Vivemos, nesse sentido, um momento histórico – trata-se de salvar um modelo de democracia e o futuro do país. É por isso que uma estratégia de esquerda que queira resgatar o país desta espiral de destruição tem que ser tão ampla a alargada quanto possível, em torno de princípios programáticos essenciais. Defender a reestruturação da dívida, a reposição do rendimento dos trabalhadores e pensionistas, o aumento do salário mínimo, a sustentação dos serviços públicos e dos direitos laborais,o combate ao desemprego e à precariedade, o investimento na qualificação da economia portuguesa – este é, creio, o programa necessário nos tempos actuais.É certo que este não é todo o programa político do Bloco de Esquerda, mas é aquele que identifica quem está disposto a assumir a responsabilidade de defender o país – e esse deve ser o campo de política de unidade do Bloco de Esquerda.
O Bloco constituiu-se como uma esquerda que não se rende a fazer uma gestão apenas mais benevolente do statusquo, mas que também não fica satisfeita apenas por existir. A vontade de não desistir de transformar a sociedade permitiu a articulação entre diferentes correntes e tradições, que antes se pensavam inconciliáveis, assente na percepção de que a nossa unidade na luta e no projecto transformador é mais importante do que as nossas diferenças.
No actual momento do país, essa vocação para a unidade da esquerda é ainda mais necessária, e mais urgente. E deve ser ainda mais ampla, percebendo o óbvio – que a política unitária se faz sempre com aqueles que são diferentes de nós, é essa a sua natureza.
A proposta que foi colocada ao Bloco de Esquerda apelava a uma convergência com um espaço político que, sendo diferente do Bloco, é certamente aquele que é politicamente mais próximo. Senão for com estes actores, não se fará convergência com ninguém – e o Bloco fica sem qualquer estratégia de alargamento e convergência. O que significa que a proposta de governo de esquerda, enunciada na moção que ganhou a convenção do Bloco de Esquerda, resulta apenas num slogan. Ora, isso é grave para uma força política com a identidade do Bloco de Esquerda, e é particularmente grave na actual situação política do país.
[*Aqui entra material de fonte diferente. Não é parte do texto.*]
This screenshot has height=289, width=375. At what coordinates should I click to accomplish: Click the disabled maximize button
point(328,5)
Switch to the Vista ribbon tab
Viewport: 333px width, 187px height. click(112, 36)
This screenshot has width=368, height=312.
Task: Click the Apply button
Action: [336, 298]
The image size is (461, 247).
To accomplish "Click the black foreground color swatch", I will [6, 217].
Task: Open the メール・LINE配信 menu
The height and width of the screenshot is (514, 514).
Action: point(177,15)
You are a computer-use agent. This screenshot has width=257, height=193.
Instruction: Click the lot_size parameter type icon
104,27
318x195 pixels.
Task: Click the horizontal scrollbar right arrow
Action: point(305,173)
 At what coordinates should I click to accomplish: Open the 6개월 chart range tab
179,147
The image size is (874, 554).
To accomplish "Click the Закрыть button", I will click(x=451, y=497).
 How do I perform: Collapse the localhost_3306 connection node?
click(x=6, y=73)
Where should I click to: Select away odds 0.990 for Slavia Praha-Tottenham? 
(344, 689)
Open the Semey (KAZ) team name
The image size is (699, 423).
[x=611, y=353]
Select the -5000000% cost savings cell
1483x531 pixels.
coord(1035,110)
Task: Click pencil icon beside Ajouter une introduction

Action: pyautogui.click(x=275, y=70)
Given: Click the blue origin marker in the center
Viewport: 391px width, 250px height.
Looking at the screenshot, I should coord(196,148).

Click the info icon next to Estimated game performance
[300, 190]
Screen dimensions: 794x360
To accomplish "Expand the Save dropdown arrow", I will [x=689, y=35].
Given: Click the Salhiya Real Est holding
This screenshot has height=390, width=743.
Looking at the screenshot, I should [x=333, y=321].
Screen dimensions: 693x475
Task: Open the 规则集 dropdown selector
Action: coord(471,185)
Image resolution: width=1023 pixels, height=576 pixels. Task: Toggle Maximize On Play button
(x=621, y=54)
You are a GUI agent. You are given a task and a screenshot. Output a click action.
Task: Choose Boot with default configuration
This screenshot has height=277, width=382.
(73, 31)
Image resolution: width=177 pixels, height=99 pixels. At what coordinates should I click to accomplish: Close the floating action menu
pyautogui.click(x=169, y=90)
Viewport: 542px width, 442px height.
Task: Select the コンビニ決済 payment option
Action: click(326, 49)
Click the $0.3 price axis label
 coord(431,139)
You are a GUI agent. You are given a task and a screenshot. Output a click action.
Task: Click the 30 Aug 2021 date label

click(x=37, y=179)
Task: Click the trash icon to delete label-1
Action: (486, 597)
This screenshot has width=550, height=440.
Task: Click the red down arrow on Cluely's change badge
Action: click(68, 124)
Sei bem que a proposta de convergência que nos foi dirigida não permitia resolver todas as dificuldades de uma política alternativa para o país. Estou bem ciente do muito caminho que temos ainda que fazer, de como ainda temos fraquezas e muita luta pela frente.Mas permitia agora, no debate determinante sobre a Europa, lançar uma dinâmica de alargamento e mobilização que fazem hoje tanta falta ao Bloco.
Por entender que esta proposta de convergência à esquerda era um passo essencial na construção de uma alternativa de esquerda para o país; e por entender que a identidade, o papel e a responsabilidade histórica do Bloco de Esquerda é construir essa convergência,não posso hoje, em consciência, permanecer na Comissão Política.
Desde que me juntei ao Bloco de Esquerda, sempre entendi que, para a luta que temos que fazer, a unidade deste campo da esquerda é mais importante que as suas diferenças. Do muito que vivi e aprendi ao longo deste 14 anos no Bloco, acredito ainda mais nesta necessidade de unidade.
Não sei – talvez não saibamos sobre nós próprios – se terei o discernimento e a capacidade de construir uma solução de esquerda para o país. Mas sei hoje, claramente, que não quero fazer parte do problema.